Exercise prompt: Every line from the one with "This screenshot has width=848, height=774." through the end of the material should be written out character for character. Lines before it are excluded.

Records shown:
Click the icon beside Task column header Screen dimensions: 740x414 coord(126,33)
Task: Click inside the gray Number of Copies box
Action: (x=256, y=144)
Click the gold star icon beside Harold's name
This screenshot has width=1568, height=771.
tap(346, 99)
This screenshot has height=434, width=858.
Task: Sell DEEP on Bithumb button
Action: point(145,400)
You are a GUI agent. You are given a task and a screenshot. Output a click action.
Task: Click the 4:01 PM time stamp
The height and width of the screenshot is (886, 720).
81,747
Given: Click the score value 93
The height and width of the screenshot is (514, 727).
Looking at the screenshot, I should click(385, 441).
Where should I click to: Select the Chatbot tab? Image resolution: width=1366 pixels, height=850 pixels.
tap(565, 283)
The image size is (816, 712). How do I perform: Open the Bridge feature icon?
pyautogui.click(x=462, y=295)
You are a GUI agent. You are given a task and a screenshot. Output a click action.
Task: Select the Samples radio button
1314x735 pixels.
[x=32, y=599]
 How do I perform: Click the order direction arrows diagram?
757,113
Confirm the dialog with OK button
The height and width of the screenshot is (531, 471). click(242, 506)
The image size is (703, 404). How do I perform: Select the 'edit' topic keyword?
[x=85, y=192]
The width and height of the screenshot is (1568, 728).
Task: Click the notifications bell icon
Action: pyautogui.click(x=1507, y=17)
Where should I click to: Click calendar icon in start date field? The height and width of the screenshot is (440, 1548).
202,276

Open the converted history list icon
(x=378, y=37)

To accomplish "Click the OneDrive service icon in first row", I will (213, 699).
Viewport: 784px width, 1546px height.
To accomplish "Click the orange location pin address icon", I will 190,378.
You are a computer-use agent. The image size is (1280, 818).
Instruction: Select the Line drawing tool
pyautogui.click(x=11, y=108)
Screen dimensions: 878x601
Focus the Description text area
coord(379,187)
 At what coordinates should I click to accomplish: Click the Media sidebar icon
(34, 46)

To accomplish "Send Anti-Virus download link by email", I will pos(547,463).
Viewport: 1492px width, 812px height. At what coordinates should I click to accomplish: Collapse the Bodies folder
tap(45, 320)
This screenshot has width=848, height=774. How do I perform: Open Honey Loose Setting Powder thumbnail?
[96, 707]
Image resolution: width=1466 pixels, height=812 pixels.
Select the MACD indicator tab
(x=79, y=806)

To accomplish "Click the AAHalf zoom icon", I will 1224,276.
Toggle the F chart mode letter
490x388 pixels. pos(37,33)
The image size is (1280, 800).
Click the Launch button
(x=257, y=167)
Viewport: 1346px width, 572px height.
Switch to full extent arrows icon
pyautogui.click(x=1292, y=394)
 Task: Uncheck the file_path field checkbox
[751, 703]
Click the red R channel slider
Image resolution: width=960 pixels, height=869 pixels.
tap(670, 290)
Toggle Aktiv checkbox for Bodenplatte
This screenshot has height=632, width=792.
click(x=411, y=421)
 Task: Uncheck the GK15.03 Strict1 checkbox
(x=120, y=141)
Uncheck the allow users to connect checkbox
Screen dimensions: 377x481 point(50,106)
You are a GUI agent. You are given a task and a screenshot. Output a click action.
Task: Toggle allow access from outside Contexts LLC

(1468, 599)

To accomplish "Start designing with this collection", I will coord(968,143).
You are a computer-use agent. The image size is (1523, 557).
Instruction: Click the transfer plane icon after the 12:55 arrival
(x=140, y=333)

Exercise answer:
This screenshot has width=848, height=774. How do I perform: Open Honey Loose Setting Powder thumbnail?
[96, 707]
Image resolution: width=1466 pixels, height=812 pixels.
Select the MACD indicator tab
(x=79, y=806)

To accomplish "Click the AAHalf zoom icon", I will 1224,276.
Toggle the F chart mode letter
490x388 pixels. pos(37,33)
The image size is (1280, 800).
Click the Launch button
(x=257, y=167)
Viewport: 1346px width, 572px height.
Switch to full extent arrows icon
pyautogui.click(x=1292, y=394)
 Task: Uncheck the file_path field checkbox
[751, 703]
Click the red R channel slider
Image resolution: width=960 pixels, height=869 pixels.
tap(670, 290)
Toggle Aktiv checkbox for Bodenplatte
This screenshot has height=632, width=792.
click(x=411, y=421)
 Task: Uncheck the GK15.03 Strict1 checkbox
(x=120, y=141)
Uncheck the allow users to connect checkbox
Screen dimensions: 377x481 point(50,106)
You are a GUI agent. You are given a task and a screenshot. Output a click action.
Task: Toggle allow access from outside Contexts LLC

(1468, 599)

To accomplish "Start designing with this collection", I will coord(968,143).
You are a computer-use agent. The image size is (1523, 557).
Instruction: Click the transfer plane icon after the 12:55 arrival
(x=140, y=333)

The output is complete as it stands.